• Work to be completed:
Scan the records below. Copy every line in which the word "Task" appears.

• Records to process:
________

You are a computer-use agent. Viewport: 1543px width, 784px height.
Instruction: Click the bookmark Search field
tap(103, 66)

________

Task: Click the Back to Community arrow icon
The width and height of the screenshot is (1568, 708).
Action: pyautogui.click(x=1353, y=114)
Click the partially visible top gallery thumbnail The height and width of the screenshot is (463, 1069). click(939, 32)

________

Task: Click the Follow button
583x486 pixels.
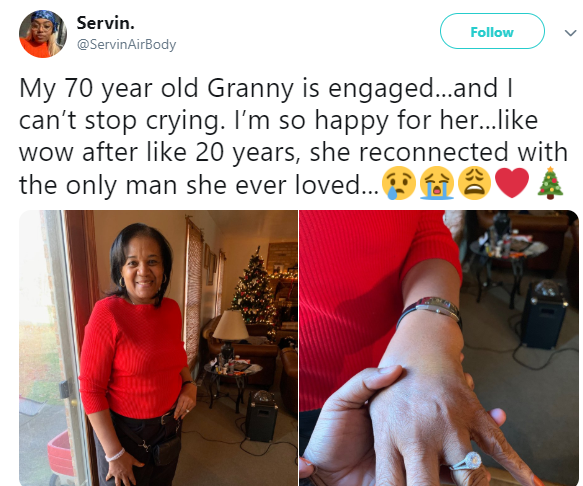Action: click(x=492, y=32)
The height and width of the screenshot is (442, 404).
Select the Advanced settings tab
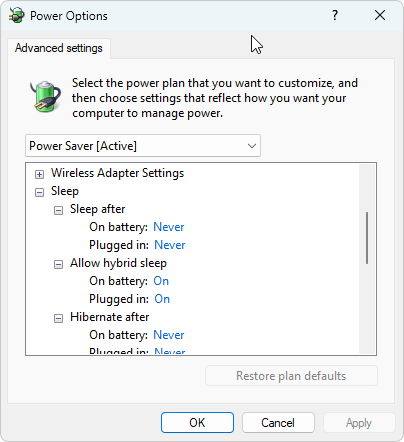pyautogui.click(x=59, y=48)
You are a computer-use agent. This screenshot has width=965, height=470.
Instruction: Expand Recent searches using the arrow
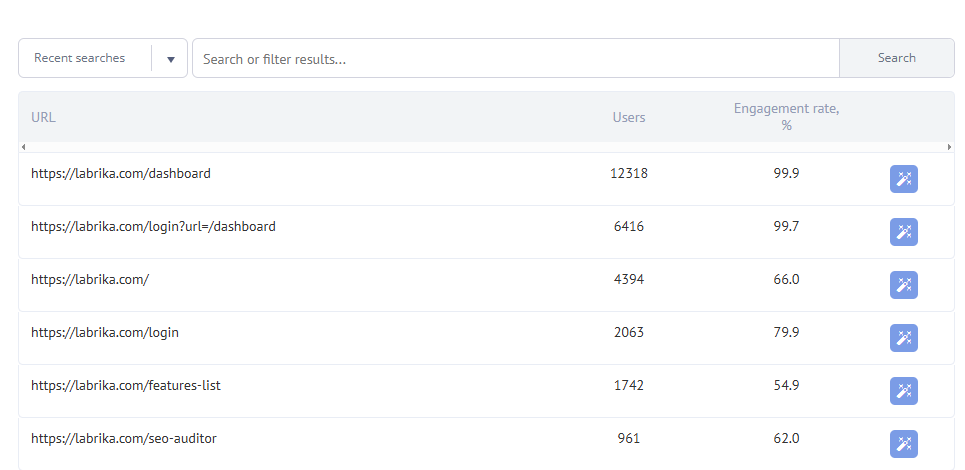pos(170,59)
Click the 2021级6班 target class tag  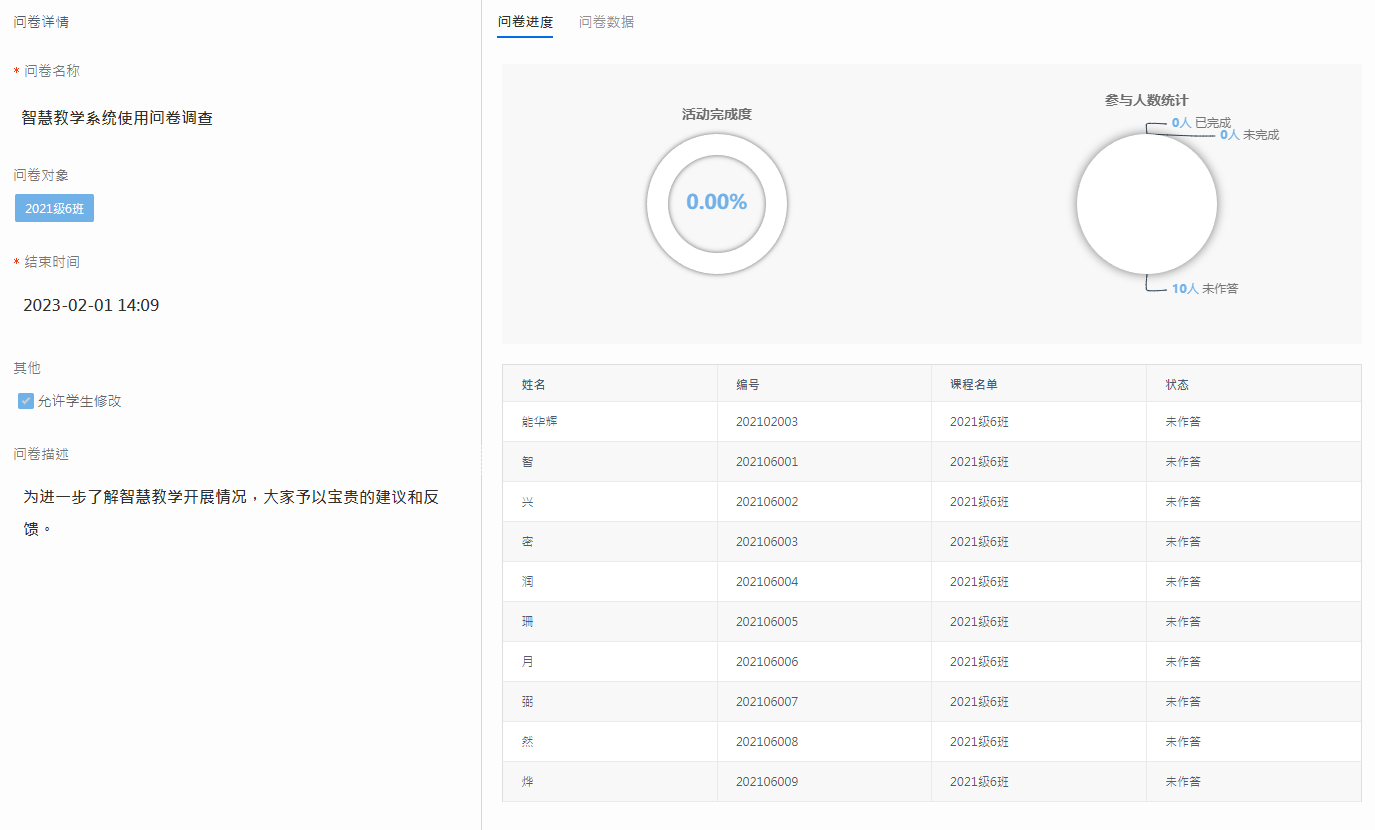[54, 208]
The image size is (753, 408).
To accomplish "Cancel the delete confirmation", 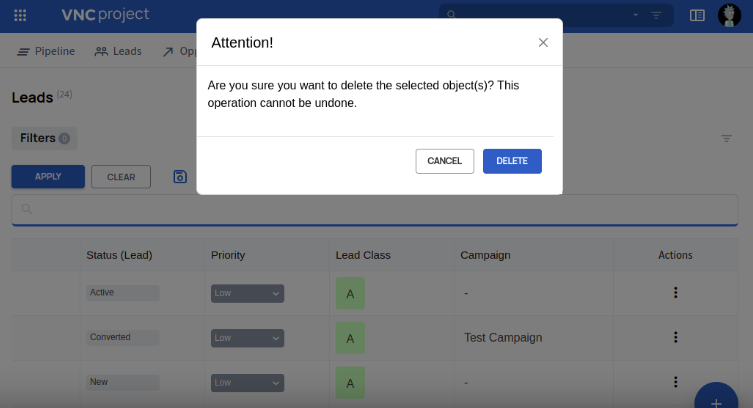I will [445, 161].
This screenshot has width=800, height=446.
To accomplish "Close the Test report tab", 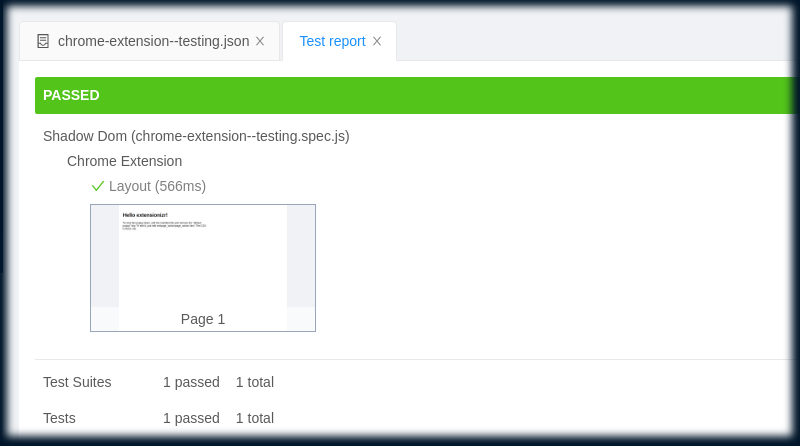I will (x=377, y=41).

________

• Reply:
Task: Click the Back to Community arrow icon
Task: Click the Follow button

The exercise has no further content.